__DOCUMENT TEXT__:
* * *
Big Data And Its Big Problems
September 18, 2012
by Adam Frank - NPR
Imagine every thousandth blood cell in your body has a tiny radio transmitter in it. Imagine that 10 times a second that transmitter sends each cell's location to a computer storing the data. Along with position, it also sends the concentration of a list of 10 chemicals encountered at receptors distributed at 10 sites over the surface of each cell. Now imagine following all those blood cells for an hour. That makes a billion blood cells being sampled 10 times a second for 3,600 seconds. Now imagine its your job to sort through all those numbers and extract something meaningful about the human body. That problem, should you choose to accept it, would be an example of "Big Data."
There are buzzwords in science that come and go and then there are codifications of forces, decades in the making, that truly represent turning points. Without a doubt, Big Data falls into the second category.
Ever since the invention of writing we have been fact collectors. It's only just now that we are passing through a watershed in our capacities to collect, store, manipulate and analyze information. These new capacities bring both great promise and great threats. In either case they will utterly and entirely transform human culture.
Big Data means many different things to different people. At its base, it's always about attacking big problems. To understand both the possibilities and the dangers, let's look at two examples.
* * *
Extracted data entries

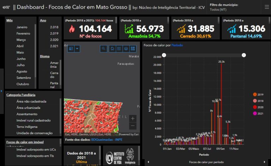Open the map layers icon
The height and width of the screenshot is (166, 271).
[x=126, y=49]
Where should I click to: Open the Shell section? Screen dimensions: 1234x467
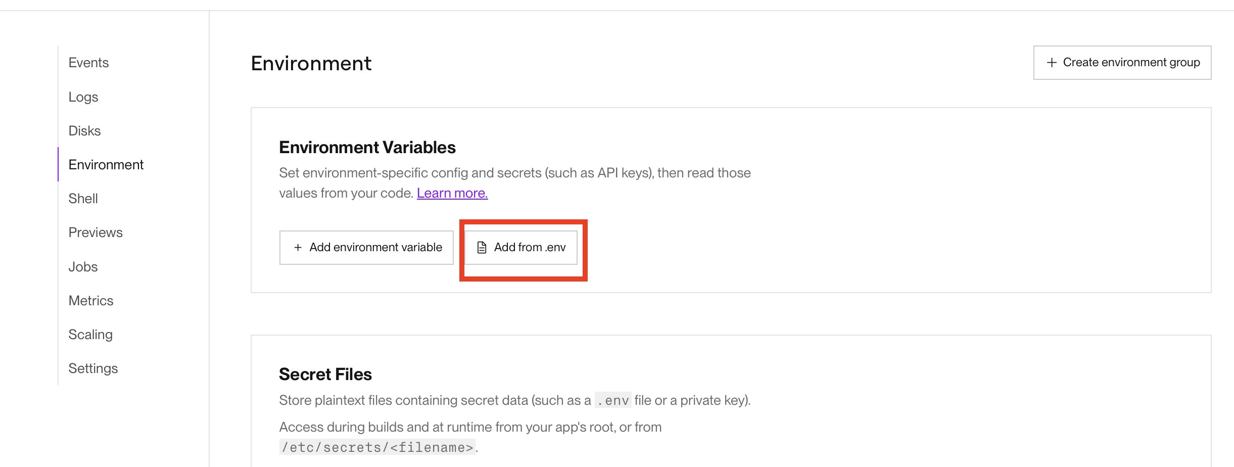83,199
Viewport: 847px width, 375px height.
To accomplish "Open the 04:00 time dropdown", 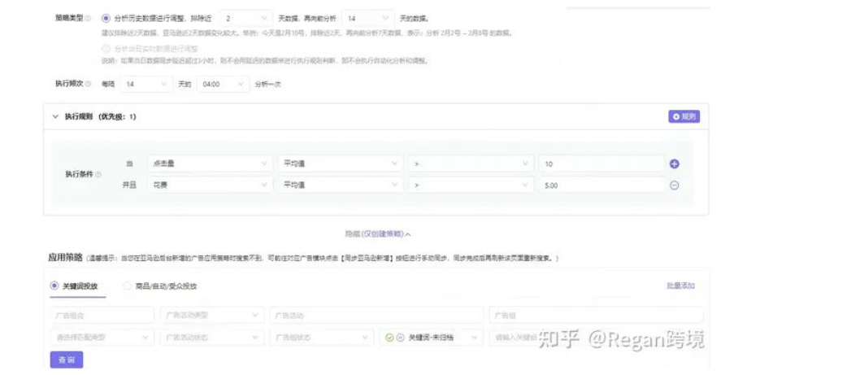I will 221,84.
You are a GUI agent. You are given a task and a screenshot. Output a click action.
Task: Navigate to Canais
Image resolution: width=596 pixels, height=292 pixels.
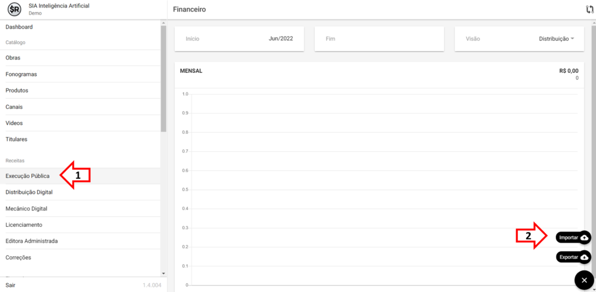(x=15, y=106)
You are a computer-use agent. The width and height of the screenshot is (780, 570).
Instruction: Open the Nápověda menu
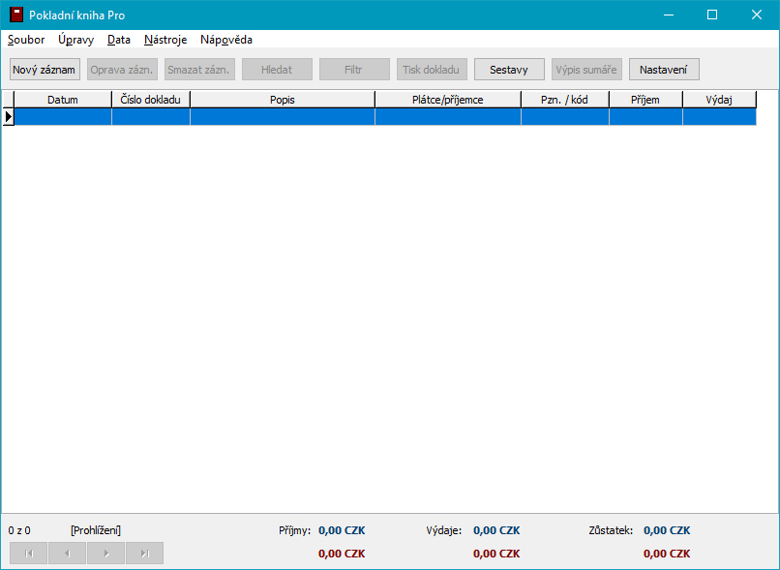coord(226,40)
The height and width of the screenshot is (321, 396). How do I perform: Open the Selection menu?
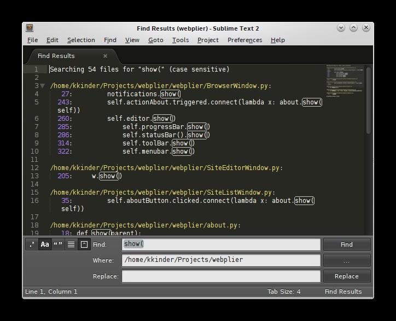(81, 40)
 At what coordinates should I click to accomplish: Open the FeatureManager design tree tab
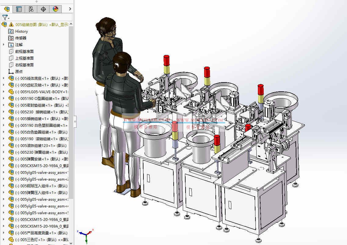[x=7, y=9]
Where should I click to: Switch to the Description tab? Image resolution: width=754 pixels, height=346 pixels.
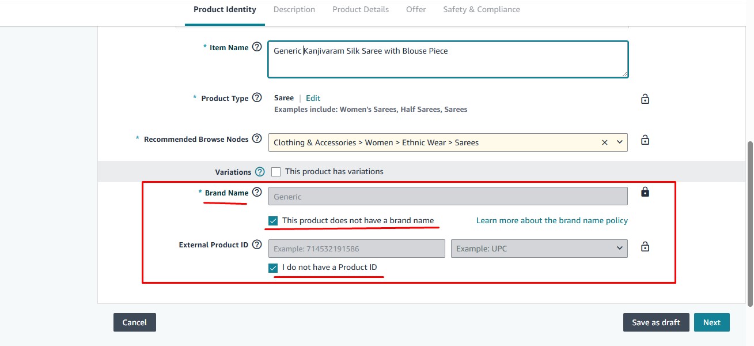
* * *
__BRIEF A__: In the Big Data article, how many chemicals does each cell's transmitter report concentrations for?
__BRIEF B__: Extract the passage of the Big Data article starting at "There are buzzwords" and ending at "transform human culture.".
__BRIEF C__: Extend the Big Data article from the point where it stops.
These rows come from a source unrelated to the Big Data article.

__EXPECTED ANSWER A__: 10

__EXPECTED ANSWER B__:
There are buzzwords in science that come and go and then there are codifications of forces, decades in the making, that truly represent turning points. Without a doubt, Big Data falls into the second category.
Ever since the invention of writing we have been fact collectors. It's only just now that we are passing through a watershed in our capacities to collect, store, manipulate and analyze information. These new capacities bring both great promise and great threats. In either case they will utterly and entirely transform human culture.

__EXPECTED ANSWER C__:
In my group we use supercomputers to simulate star formation (among other things). That means we take a region of space that we want to simulate and cut it up into many small elements ,the way a digital camera cuts a image up into pixels. Then we digitally solve the equations that govern fluids in each one of those "voxels" (volume elements or 3-D pixels). We do this over and over again to track the evolution of something like an interstellar cloud collapsing under its own gravity to make star.
As computers have gotten faster and data storage capacities have grown larger, we have been able to push boundaries to make ever more highly resolved star formation simulations. We can see ever smaller and more important details in the process. A typical campaign of simulations now generates on order of a petabyte of data. That is the equivalent of 40 million 4-drawer file cabinets stuffed with documents. That is a lot of data, representing a lot of scientific possibilities.
So what's the problem? As Big Data science increases our ability to model or simulate complex systems, these models, ironically, become as complex as the real world. But they are not the real world. Whether its astrophysics or the economy, building a computer model still demands leaving some aspects of the problem out. More importantly, the very act of bringing the equations over to digital form means you have changed them in subtle ways and that means you are solving a slightly different problem than the real-world version.
Overcoming these difficulties requires trained skepticism, sophistication and, remarkably, some level of intuition about the systems we study. Moving deeper into Big Data simulations will be an exercise in maintaining that skepticism, developing new intuitions and developing new tools to separate the chaff from the real, useful insights.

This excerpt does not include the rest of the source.